Lo strano caso di Urbino. Abitanti scesi sotto quota 15mila. Rebus regole, candidati in stand-by

Se fosse concesso il rango di capoluogo, aumenterebbero i posti da consigliere e assessore. Il sindaco Gambini potrebbe aspirare al terzo mandato in caso di deroga nazionale per i piccoli comuni .

Lo strano caso di Urbino. Abitanti scesi sotto quota 15mila. Rebus regole, candidati in stand-by
Lo strano caso di Urbino. Abitanti scesi sotto quota 15mila. Rebus regole, candidati in stand-by

A sei mesi dalle elezioni amministrative, Urbino non sa ancora con che modalità andrà a votare e ciò rallenta la definizione di schieramenti e candidati. La tornata è strettamente connessa a quanto accadrà in Parlamento, in merito a due questioni: Urbino capoluogo di Provincia e il terzo mandato per i sindaci di Comuni con meno di 15mila abitanti.

Con i residenti tornati sotto a tale soglia dopo 150 anni, oggi si voterebbe in singolo turno, per eleggere 12 consiglieri comunali invece di 16, gli assessori scenderebbero a quattro e ciascun candidato sindaco dovrebbe presentare una lista unica. Lo stravolgimento si scongiurerebbe se la certificazione dello status di capoluogo di Provincia, attesa dal 1861, entrasse nella Legge di bilancio, come più parti hanno prospettato. In tal caso, Urbino adotterebbe lo stesso sistema di Pesaro, con 32 consiglieri e nove assessori, mantenendo la possibilità di creare coalizioni. Tuttavia, a differenza di Matteo Ricci, il sindaco Maurizio Gambini potrebbe avere l’occasione di una terza elezione: varie fonti danno per raggiunto l’accordo tra i capigruppo, a Roma, sull’estensione della possibilità di un terzo mandato consecutivo ai Comuni con meno di 15mila abitanti. Se così fosse, la sua candidatura sarebbe certa: i gruppi civici e di centrodestra che lo sostengono gli hanno già chiesto di riproporsi. Un nulla di fatto avvierebbe la ricerca di un successore, o nella coalizione, che ha nomi di spicco nell’assessore Elisabetta Foschi, di Forza Italia, e in civici come Marianna Vetri, vicesindaco, Roberto Cioppi, assessore, Massimiliano Sirotti, presidente del Consiglio comunale, e Nicola Rossi, capogruppo, tutti membri della lista fondata da Gambini, o tra esterni. Da considerare anche il ruolo di Fratelli d’Italia, che chiederà spazio.
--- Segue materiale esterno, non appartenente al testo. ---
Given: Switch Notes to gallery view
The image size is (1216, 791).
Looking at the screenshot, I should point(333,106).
Dall’altro lato, tante incognite e varie forze da mettere insieme. Il Pd ha contattato i gruppi, civici e non, afferenti all’area di centrosinistra. Verdi, Sinistra per Urbino e altri hanno aperto al dialogo, così come il M5S, oggi fuori dal Consiglio, che ha accolto la richiesta di sedersi al tavolo. Mentre pare improbabile una seconda candidatura di Mario Rosati, sconfitto nel 2019, Sinistra per Urbino ha proposto Oriano Giovanelli, urbinate d’origine, già sindaco di Pesaro e parlamentare, che si è detto disponibile e ha auspicato la nascita di un’alleanza di centrosinistra. Intanto, ci sarà da capire cosa faranno altri gruppi civici come Cut, di Francesca Crespini (vicesindaco tra il 2014 e il 2015), e Urbino e il Montefeltro, di Giorgio Londei (sindaco tra il 1980 e il 1993), così come Azione, guidata dal segretario provinciale Massimo Guidi (già vicesindaco con Gambini, ma a cui lo schierarsi con Carlo Calenda costò l’uscita dalla Giunta).
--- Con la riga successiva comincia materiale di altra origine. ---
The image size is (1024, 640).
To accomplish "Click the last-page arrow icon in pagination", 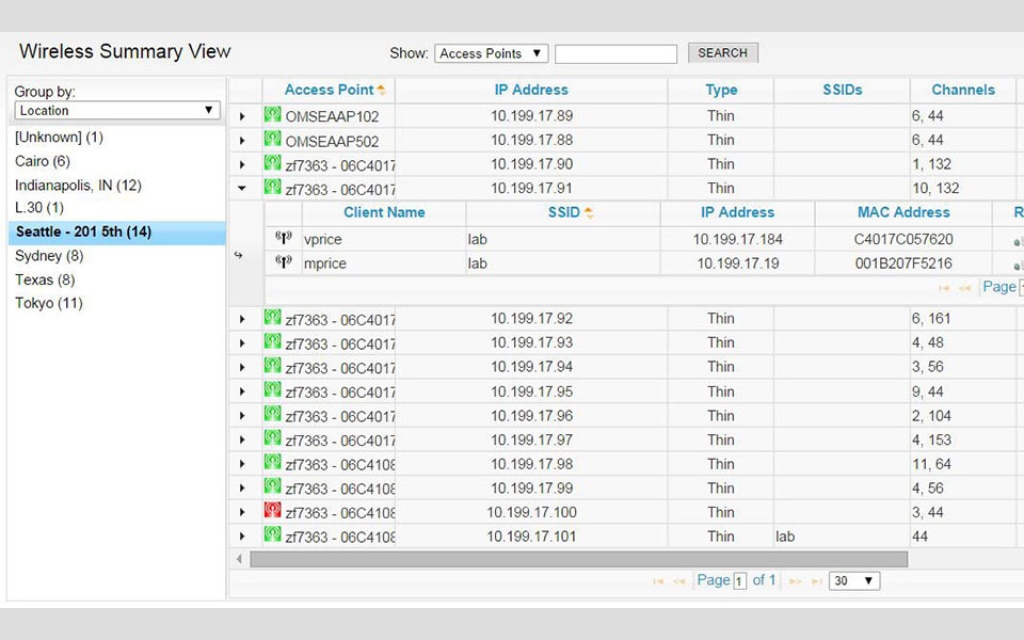I will pos(817,580).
Infine, per il 2024 si stanno attivando anche i giovani: un gruppo di ragazzi e ragazze, studenti e non, coordinato dal presidente del Consiglio degli studenti dell’Università Carlo Bo, Giovanni Alvarez, sta dialogando con più parti per cercare l’intesa su un programma riformista, che metta al centro le politiche giovanili.